[[ Records for this task open ]]
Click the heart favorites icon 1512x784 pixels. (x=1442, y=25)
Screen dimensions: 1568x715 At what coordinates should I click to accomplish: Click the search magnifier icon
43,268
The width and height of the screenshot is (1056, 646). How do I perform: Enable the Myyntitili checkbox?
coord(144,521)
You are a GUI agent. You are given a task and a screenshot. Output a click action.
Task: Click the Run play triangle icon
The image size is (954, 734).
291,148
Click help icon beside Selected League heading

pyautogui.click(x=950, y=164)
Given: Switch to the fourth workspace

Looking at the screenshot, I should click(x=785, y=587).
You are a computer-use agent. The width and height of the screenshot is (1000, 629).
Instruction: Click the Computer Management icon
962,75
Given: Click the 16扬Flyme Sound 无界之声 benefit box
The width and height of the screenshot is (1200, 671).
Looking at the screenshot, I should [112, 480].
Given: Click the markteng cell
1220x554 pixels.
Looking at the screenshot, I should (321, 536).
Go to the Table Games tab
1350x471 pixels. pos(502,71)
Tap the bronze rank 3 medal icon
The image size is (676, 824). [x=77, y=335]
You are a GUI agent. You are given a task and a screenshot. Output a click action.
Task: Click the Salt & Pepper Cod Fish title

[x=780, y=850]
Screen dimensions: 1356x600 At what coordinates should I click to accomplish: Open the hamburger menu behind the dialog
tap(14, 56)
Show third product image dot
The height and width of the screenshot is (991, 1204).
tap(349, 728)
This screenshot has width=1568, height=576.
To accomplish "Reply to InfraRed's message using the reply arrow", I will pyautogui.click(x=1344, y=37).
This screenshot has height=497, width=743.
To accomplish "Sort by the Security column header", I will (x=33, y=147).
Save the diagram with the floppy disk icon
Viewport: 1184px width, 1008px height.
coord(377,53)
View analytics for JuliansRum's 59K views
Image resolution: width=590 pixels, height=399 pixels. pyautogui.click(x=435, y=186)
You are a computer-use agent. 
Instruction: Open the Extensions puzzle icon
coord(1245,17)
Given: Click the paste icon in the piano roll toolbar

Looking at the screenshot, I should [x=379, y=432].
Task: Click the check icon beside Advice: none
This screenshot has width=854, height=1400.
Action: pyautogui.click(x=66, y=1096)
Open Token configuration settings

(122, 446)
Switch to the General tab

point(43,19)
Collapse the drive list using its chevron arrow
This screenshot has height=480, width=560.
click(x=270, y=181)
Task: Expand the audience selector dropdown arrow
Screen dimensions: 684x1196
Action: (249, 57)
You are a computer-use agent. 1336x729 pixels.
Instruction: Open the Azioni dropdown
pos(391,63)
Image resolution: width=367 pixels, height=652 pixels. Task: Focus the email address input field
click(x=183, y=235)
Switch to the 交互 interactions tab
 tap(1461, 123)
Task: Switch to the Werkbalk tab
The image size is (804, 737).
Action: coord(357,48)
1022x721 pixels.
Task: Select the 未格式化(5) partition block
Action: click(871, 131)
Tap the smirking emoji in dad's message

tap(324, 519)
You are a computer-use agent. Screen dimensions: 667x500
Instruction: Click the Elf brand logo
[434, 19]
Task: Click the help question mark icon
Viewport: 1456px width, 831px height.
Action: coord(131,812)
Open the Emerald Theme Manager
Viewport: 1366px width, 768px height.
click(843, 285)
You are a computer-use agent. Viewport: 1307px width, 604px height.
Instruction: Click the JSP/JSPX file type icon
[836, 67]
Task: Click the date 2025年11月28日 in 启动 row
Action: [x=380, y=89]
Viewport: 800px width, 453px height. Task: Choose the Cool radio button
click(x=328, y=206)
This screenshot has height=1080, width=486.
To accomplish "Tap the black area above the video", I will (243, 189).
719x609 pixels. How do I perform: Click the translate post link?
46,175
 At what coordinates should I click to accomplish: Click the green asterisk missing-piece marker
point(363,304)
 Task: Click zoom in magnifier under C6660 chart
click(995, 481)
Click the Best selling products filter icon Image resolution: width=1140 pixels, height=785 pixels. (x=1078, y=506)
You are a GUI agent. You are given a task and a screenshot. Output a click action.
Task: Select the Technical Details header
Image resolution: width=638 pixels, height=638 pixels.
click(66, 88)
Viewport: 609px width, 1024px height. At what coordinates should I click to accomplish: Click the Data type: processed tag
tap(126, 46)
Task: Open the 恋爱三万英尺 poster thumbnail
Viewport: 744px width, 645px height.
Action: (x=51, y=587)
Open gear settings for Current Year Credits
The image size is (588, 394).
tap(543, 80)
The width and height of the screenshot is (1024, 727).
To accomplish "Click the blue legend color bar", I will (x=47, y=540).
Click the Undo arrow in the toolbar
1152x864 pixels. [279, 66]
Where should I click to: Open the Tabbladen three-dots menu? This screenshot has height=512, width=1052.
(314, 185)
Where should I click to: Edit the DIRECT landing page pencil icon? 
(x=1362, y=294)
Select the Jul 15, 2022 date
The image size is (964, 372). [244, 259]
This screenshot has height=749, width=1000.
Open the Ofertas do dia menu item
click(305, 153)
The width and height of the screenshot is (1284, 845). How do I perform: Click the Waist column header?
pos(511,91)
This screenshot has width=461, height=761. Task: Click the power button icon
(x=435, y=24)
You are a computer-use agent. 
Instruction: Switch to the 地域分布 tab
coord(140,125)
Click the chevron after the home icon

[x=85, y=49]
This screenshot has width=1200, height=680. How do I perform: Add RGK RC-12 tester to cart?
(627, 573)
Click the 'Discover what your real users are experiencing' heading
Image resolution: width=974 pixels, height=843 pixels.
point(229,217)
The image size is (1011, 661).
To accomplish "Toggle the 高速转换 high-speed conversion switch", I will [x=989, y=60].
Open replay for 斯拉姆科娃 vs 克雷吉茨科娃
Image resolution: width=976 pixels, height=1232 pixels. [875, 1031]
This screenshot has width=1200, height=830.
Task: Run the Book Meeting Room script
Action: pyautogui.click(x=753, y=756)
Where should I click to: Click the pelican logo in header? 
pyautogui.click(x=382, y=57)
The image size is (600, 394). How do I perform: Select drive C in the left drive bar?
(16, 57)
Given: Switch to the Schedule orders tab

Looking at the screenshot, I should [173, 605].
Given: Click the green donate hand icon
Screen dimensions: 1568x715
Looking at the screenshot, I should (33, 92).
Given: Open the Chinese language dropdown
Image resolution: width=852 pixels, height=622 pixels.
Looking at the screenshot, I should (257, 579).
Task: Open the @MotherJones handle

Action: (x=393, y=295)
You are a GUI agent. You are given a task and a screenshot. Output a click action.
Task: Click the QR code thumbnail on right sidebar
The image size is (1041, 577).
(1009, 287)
[[ Records for this task closed ]]
### Task directions
For the records above, give the number of lines containing the string "using" and no other words.

### Answer for this exercise
2